I’ve already developed a perl plug-in that will query what type of application, and what version, is on any particular box, but takes about two seconds to run. I figure I only need to check about once a week to keep pace with what is on any particular box in the network, so the run time at that frequency is negligible. How can I use that information returned to determine the proper checks I need to run in order to retrieve the remainder of the information? I would like to be able to do this as an active check and avoid putting a phalanx of scripts on the boxes themselves. Any way this could be done on the Nagios monitor side that doesn’t involve passive checks or constant updating of either the host.cfg and/or service.cfg? I’m also limited to perl or batch scripting in the solution. Links to examples welcome.

Thanks in advance.

Loose · September 17, 2008, 8:11am

Hi!

I’m not sure this solution will satisfy you as you said “no constant updataing of the cfg files”, but it’s still a good idea:
-firstly, put all your checks for these box in one other file (like “check_boxes.cfg” or whatever :))
-do a script that will run once a week; this script will firstly do what your current perl script does (get the appplication, version… of the boxes), and then, depending on the results, generate a new “check_boxes.cfg” file
-then, the script will replace the old cfg file, and reload/restart nagios

you just add that in crontab, and here you go: you don’t have to do anything, the monitoring will adapt itself to the boxes;

it’s fairly easy to do that in perl/sh, so you shouldn’t hae any problems :))

Hope this helps;

if you have any question or if you need help to implement that, don’t hesitate to ask

MP1 · September 17, 2008, 10:41pm

What i would recommend is similar to Loose’s suggestion but doesn’t require a nagios reload.

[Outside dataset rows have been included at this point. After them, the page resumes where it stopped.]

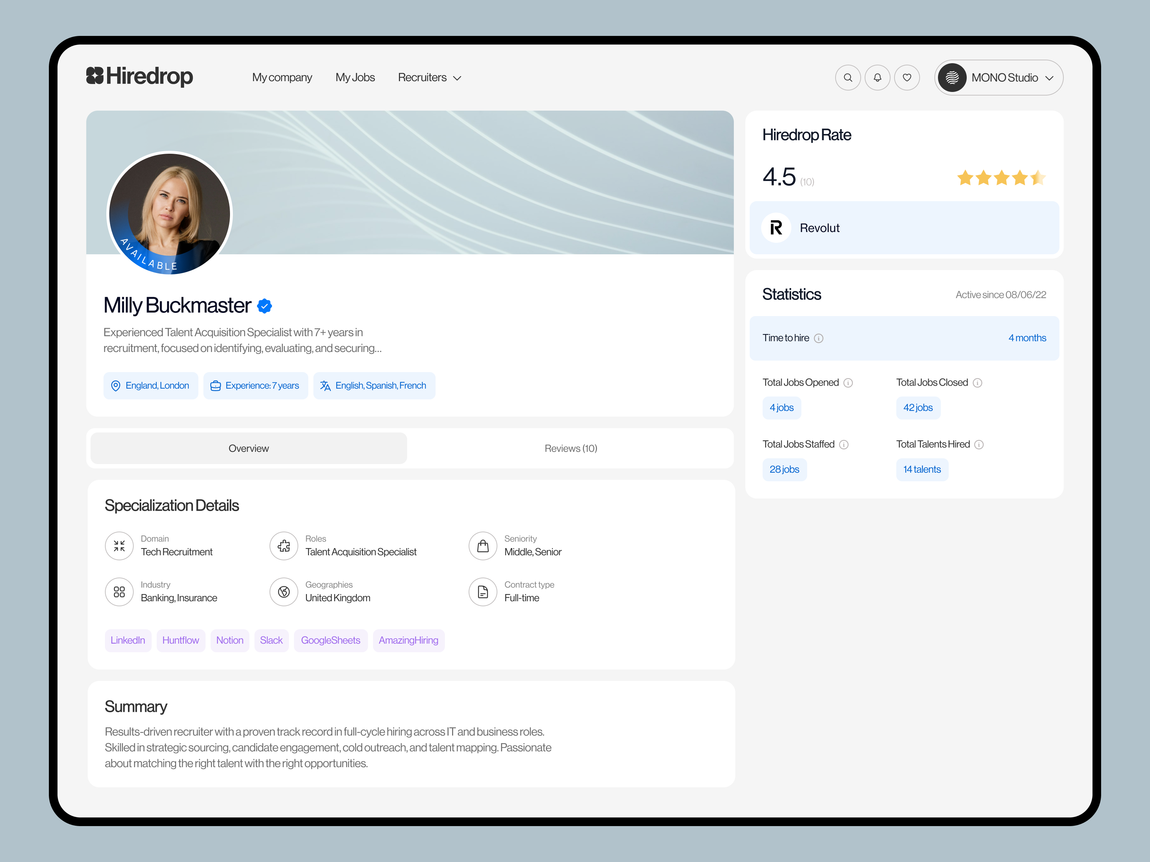Click the info icon beside Total Jobs Opened
The image size is (1150, 862).
[848, 383]
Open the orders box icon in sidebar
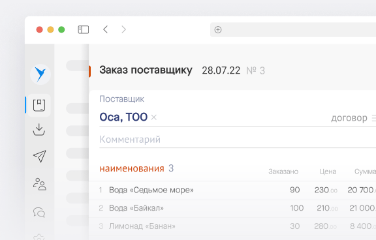376x240 pixels. pos(39,106)
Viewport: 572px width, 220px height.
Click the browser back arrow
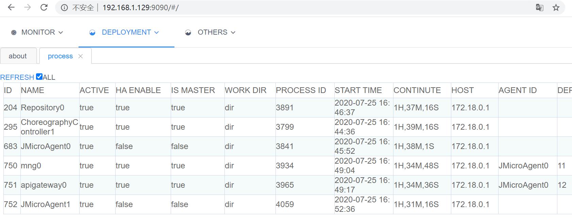[11, 7]
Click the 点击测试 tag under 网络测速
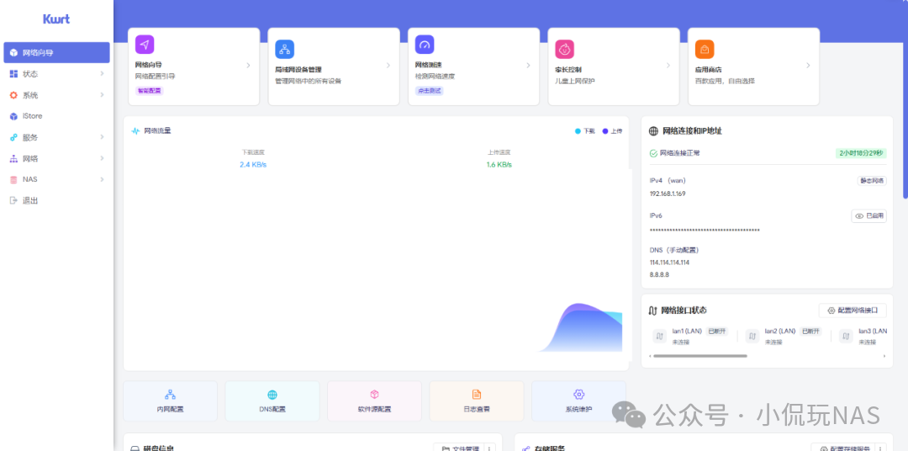 click(429, 91)
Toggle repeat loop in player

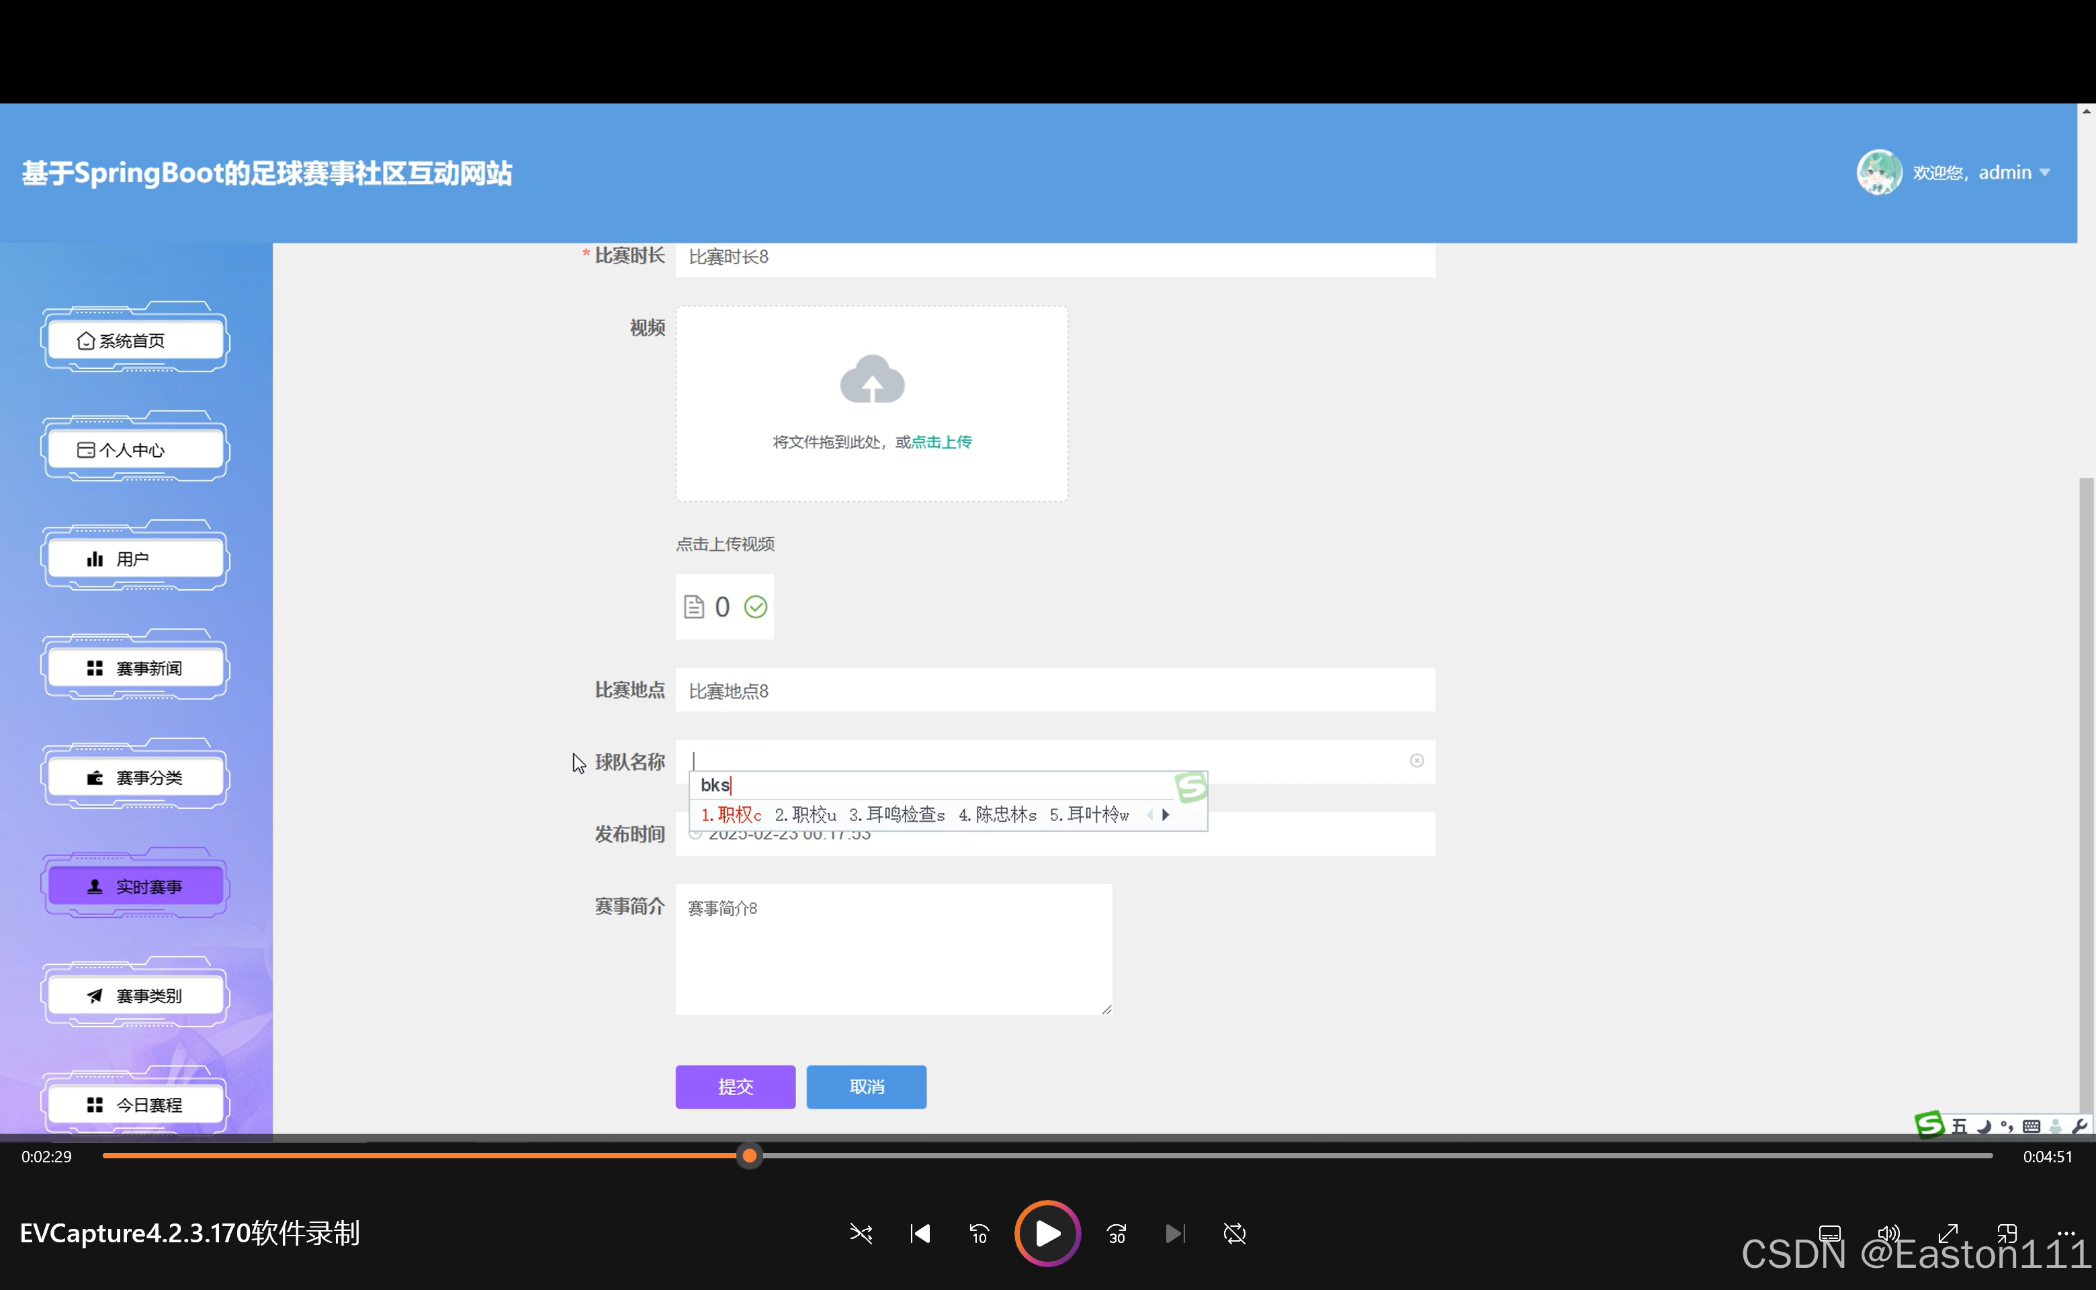pos(1234,1233)
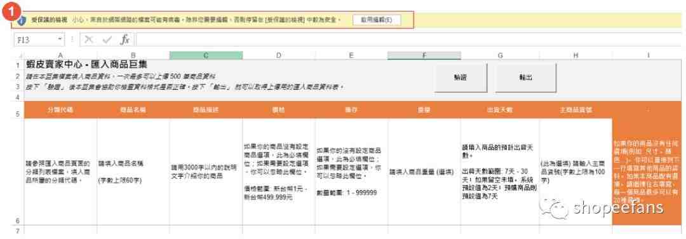Select column C header

tap(206, 55)
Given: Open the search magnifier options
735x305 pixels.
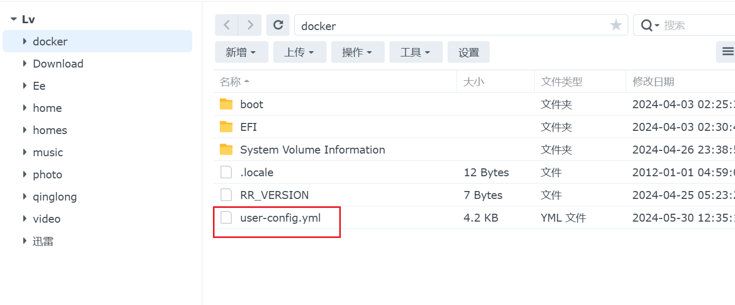Looking at the screenshot, I should [x=650, y=25].
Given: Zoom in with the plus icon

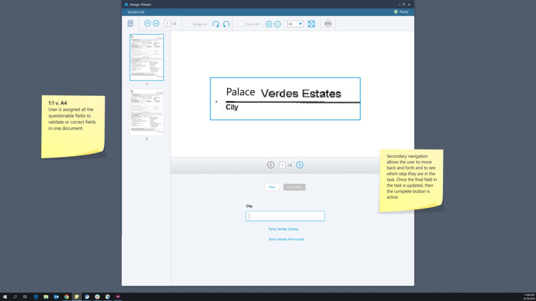Looking at the screenshot, I should click(x=269, y=24).

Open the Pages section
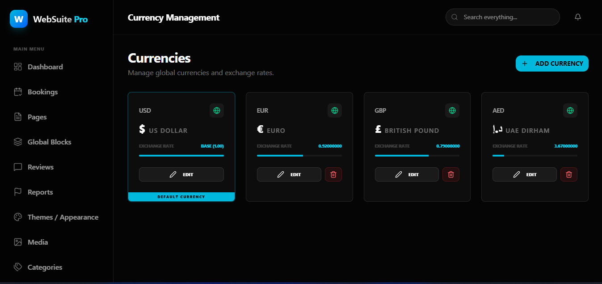[x=37, y=117]
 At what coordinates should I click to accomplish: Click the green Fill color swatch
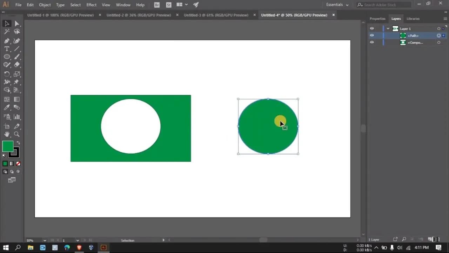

You could make your perl script generate a file with hostname and application version numbers. You would then modify your service definitions to also pass the host as an argument (check_command check_application!$HOST$) to whatever checkcommand script you are running. You would then make your checkcommand plugin smart enough to parse that host argument passed to it, reference the file with all the hosts and version numbers, and then run the appropriate script for that version of application.

You could either make your perl script that outputs hosts and version numbers a nagios check that runs every day or something, or throw it in a daily cron job if you have a list of hosts external to nagios configs.

Good luck!

Ken · September 18, 2008, 12:38am

Hi Folks,

My present leaning is to do something akin to what MP is suggesting by implementing an abstraction layer between the service and the call that would substitute the appropriate call based upon looking up the last known application version returned from the box. Unless anyone has simpler or better idea.